Do you ever feel frustrated by time?
I was at the zoo recently, waiting for the rest of my family outside of an exhibit while the baby slept in the stroller. I took some time to pray there and I came to reflect on time.
Things change over time. The Earth changes. Animals adapt to new environments and specialize in peculiar ways.
This is a biblical concept. In Psalm 102, the writer said that the earth, sky, and outer space will perish, they will all wear out like a garment and God will change them like a robe. (my paraphrase of verse 26)
As humans in a fallen world, our relationship with time is largely uncomfortable.
We never seem to have enough time, except when we don’t want it, then we’re “bored.” Our bodies are subject to aging and they wear out. We wait and wait for good things, and then they’re over as soon as they begin.

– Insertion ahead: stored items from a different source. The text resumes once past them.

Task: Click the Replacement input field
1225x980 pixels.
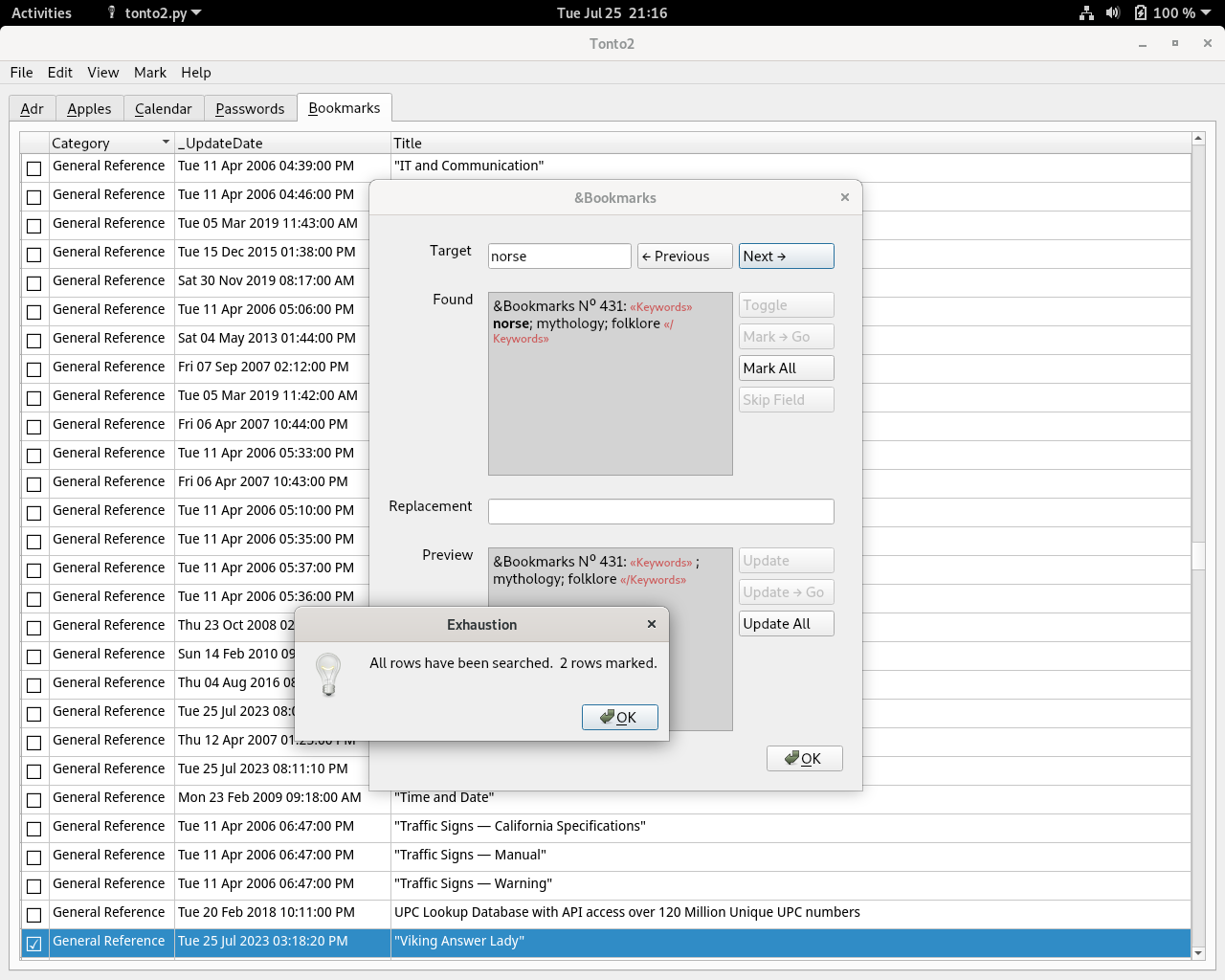Action: tap(660, 511)
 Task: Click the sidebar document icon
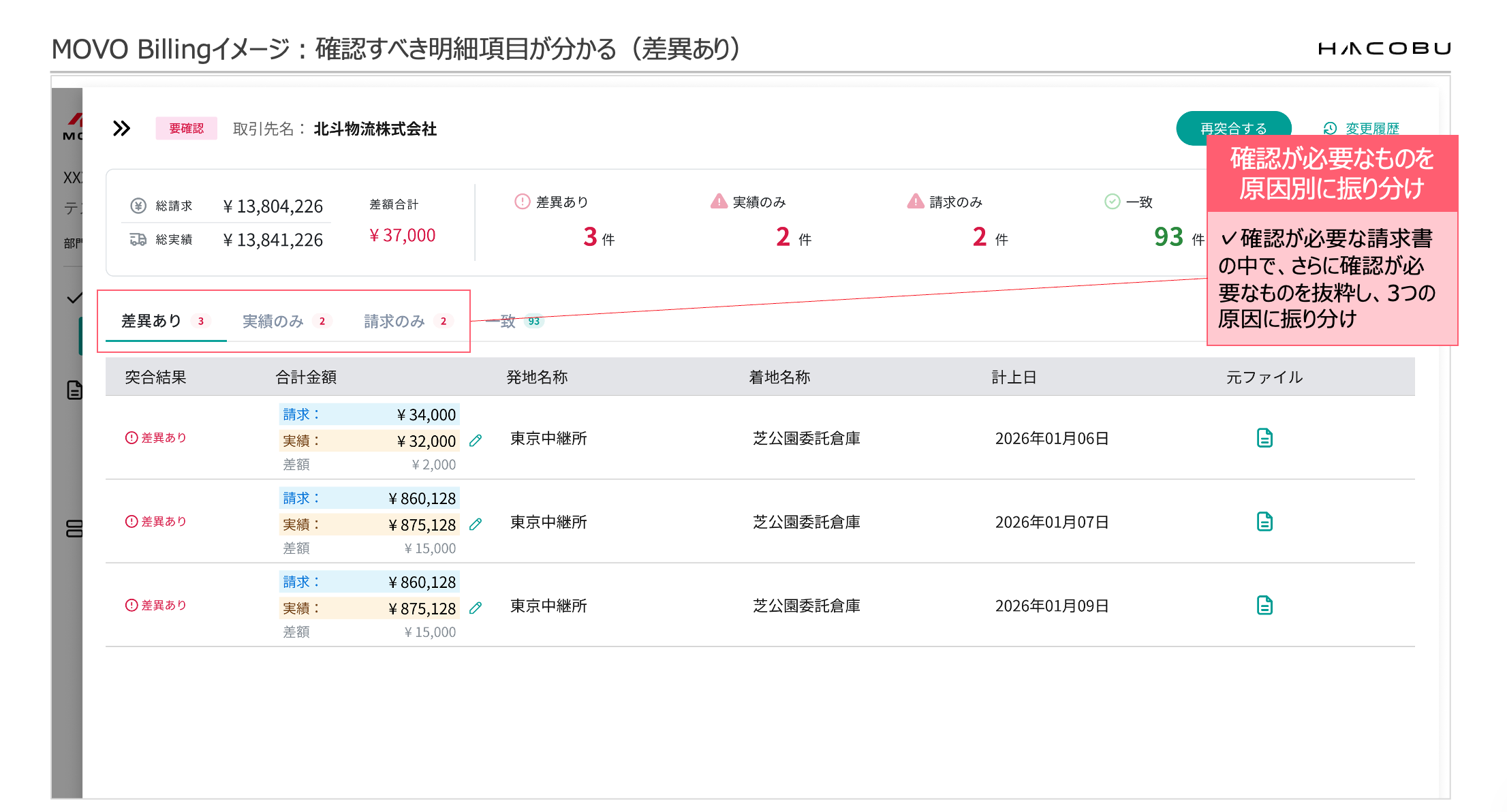point(74,390)
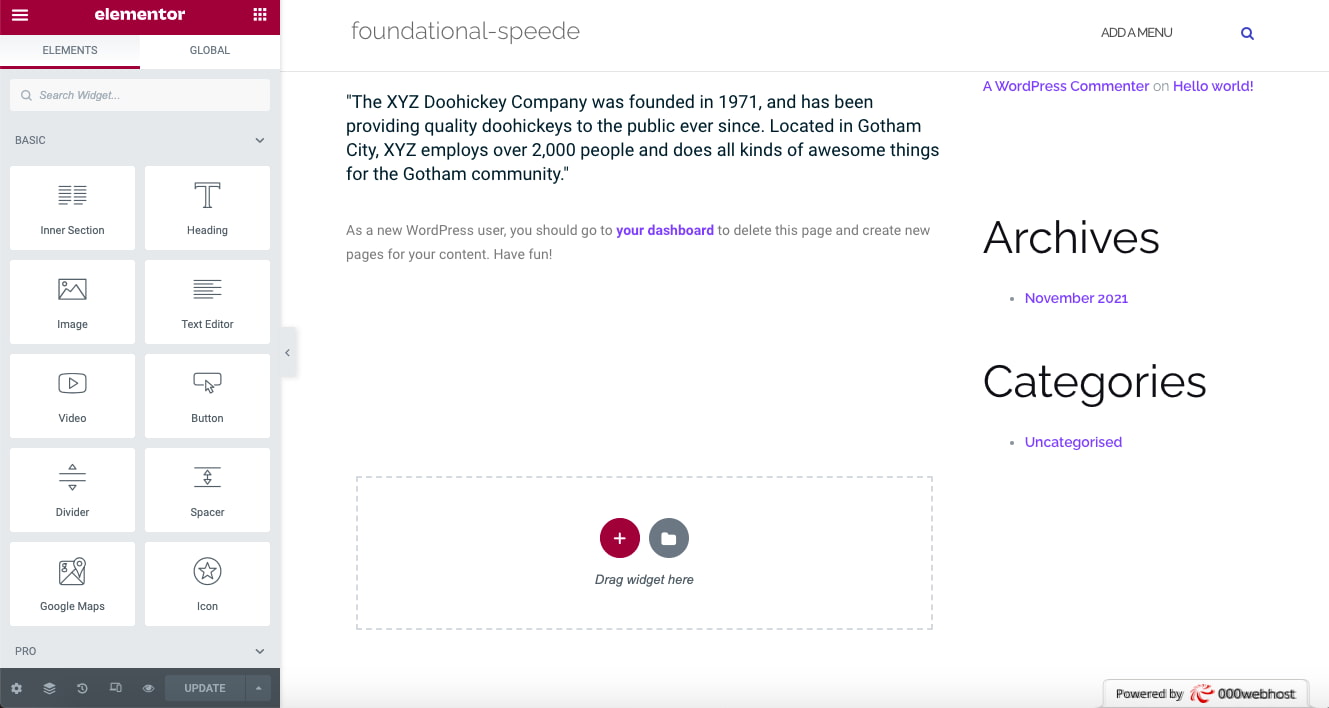
Task: Collapse the Elementor side panel
Action: 288,353
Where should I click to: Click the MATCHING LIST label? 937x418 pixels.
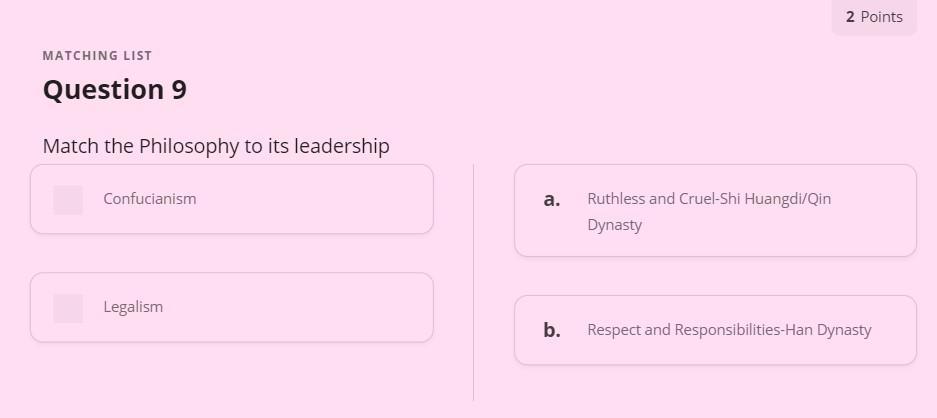click(x=97, y=56)
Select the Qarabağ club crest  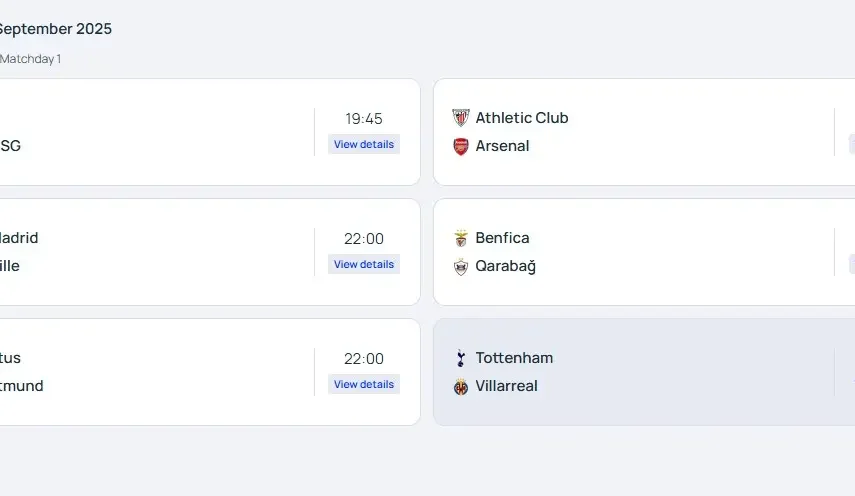pos(460,266)
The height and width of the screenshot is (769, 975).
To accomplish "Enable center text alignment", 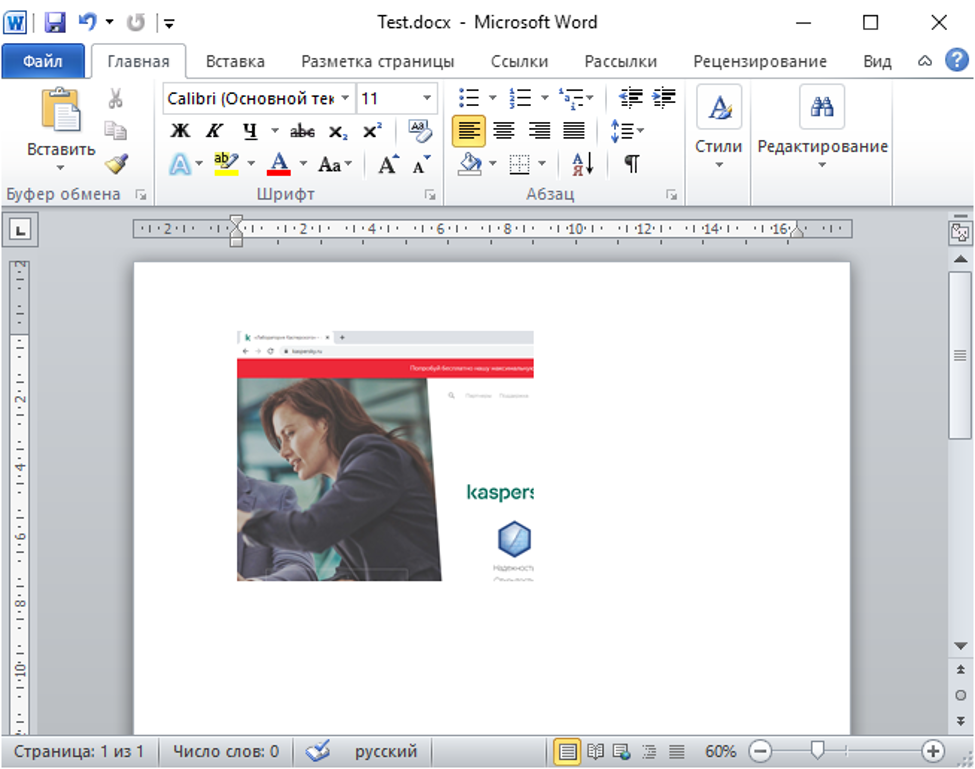I will pos(504,131).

David reflected our angst in Psalm 39 when he said, “O Lord, make me know my end and what is the measure of my days; let me know how fleeting I am! Behold, you have made my days a few handbreadths, and my lifetime is as nothing before you. Surely all mankind stands as a mere breath!” (verses 4-5)
Time can feel like such a curse! It’s so fleeting. Our experience of time is completely subjective, yet there’s nothing we can do to change it. We are trapped in time.
But here’s the thing: time is a created construct.
Time didn’t exist before God called it into place. It wasn’t a parameter that He was forced to work within. God created time.
God Himself exists outside of time. God has no beginning and no end. Peter poetically emphasized God’s relationship to time when he said, “But do not overlook this one fact, beloved, that with the Lord one day is as a thousand years, and a thousand years as one day.” (2 Peter 3:8)
I don’t think we can truly fathom it in our human minds, but God could have created a universe without time.
That means that He made time on purpose.
And God called His creation good.
I don’t have an easy conclusion that I can wrap up with a bow on this one. But I think the Holy Spirit wants us to enter into a different understanding of time, a different way to relate to something good that God made.
If God created time, and He says that His creation is good, then what would a Kingdom-minded relationship to time look like?
What if time wasn’t an enemy, but an ally? What if we stopped looking at it as a curse, and instead embraced time, with all of its peculiarity, as a gift?
How might the way we work, the way we pray, the way we pay attention to people change if our perspective on time itself changed?
I want you to meditate on time as a gift of God this week. Not just “thank you God for the time you give me for this or that” (although that’s good, too), but on the construct of time itself. Its passage, its finite nature, the meaning of change.
As you consider it, look at Ephesians 2:4-6, and consider carefully the verb tenses:
“But God, being rich in mercy, because of the great love with which he loved us, even when we were dead in our trespasses, made us alive together with Christ—by grave you have been saved—and raised us up with him and seated us with him in the heavenly places in Christ Jesus, so that in the coming ages he might show the immeasurable riches of his grace in kindness towards us.”
You are already seated in heavenly (eternal) places. What is the meaning of God’s gift of time for you now, in the present age?